Martinez estimates that she spends about $160 each trip to feed herself, her two granddaughters, three dogs and a cat. Her Social Security benefits barely cover her bills, so Martinez works as a seamstress on the side, she said.
“Sometimes it’s … hard to spend money,” Martinez told NBC10. “The food is a little expensive, but you have to eat. I don’t have much left over.”
In constant fear of foreclosure, Martinez checks in regularly with utility companies when she can’t pay a bill on time and works with the city to pay off property taxes, she said. Martinez worries that she will lose her home if she doesn't keep officials informed of her precarious income.
“It’s poor people living in the neighborhood and they’re trying to bring in the rich people,” Martinez said.
Her 47-year-old daughter, Marlene Cruz, pulls up the minivan and loads the three shopping carts of food accumulated between the two women. Both Martinez and Cruz live closer to Lehigh Avenue, but they drive down to the IGA off York Street because “the deli meat is better.”
“I’ve been seeing the prices go up for quite a while," Cruz said, "but I’ve shopped everywhere from Whole Foods to Trader Joe’s to Shop Rite to this store.”
The national monthly average cost of a "thrifty meal plan" for a family of four is $692 and $866 for a "low cost meal plan", according to the U.S. Department of Agriculture. Cruz spends roughly $360 every week-and-a-half for herself, her husband and their youngest daughter, she said.
As the mother and daughter team know well, food costs can vary widely depending on where you shop and when. Nowhere in Philadelphia is the disparate cost of food more evident than in this zip code, 19125, where Fishtown's trendy restaurants give way to Kensington's homeless encampments in a mere span of blocks.
Between those extremes live thousands of residents hovering in the midst of food insecurity. They are not necessarily unemployed or starving, but some days they are hungry.

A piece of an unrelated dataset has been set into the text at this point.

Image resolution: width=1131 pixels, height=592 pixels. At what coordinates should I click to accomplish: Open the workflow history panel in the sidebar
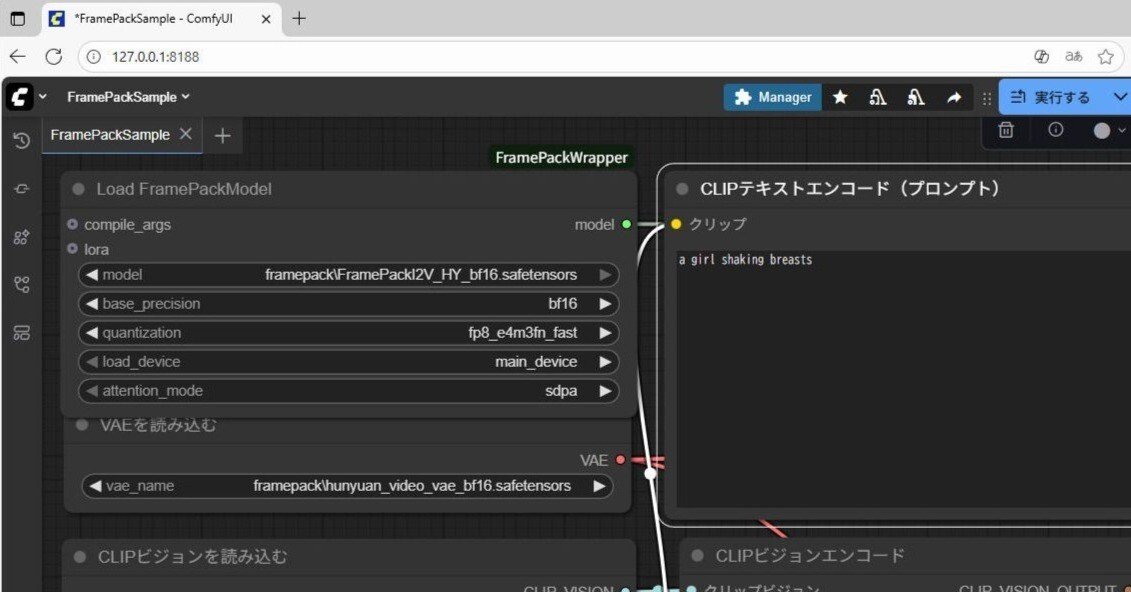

Food insecurity plagues more than 20 percent of people in Philadelphia and more than 1.6 million people across Pennsylvania, according to a 2017 report by Feeding America. The hardest-hit local neighborhoods include West Philly, Southwest Philly, North Philly and portions of the Northeast, where the food insecurity rate is more than 30 percent, according to the report.
But even in newly hip areas, such as Fishtown, food insecurity rates do not drop below 10 percent.
See Where Food Insecurity Is Worst
“A lot of people don't want to admit they are hungry or need assistance,” Stefanie Arck-Baynes from Philabundance said. “It’s a quiet hunger.”
Martinez and Cruz embark on the kind of bargain hunting that is only accessible to those who own a car. But just several blocks away from IGA, Joan Righder is limited to walking.
Righder, who turns 82 years old this week, considers herself lucky to live a few doors down from Garrison’s Market near York and Memphis streets. Like many people her age, Righder lives on a fixed income and puts away most of her monthly Social Security check to pay bills. She purchased her home 40 years ago for $20,000 at a foreclosure sale and is thankful for that security, at least.
Still, Righder relies on Garrison’s to feed her.
“They don’t charge me much because they know I don’t have a lot of money,” she said. “I’ll never starve because, whatever I need, they always got me.”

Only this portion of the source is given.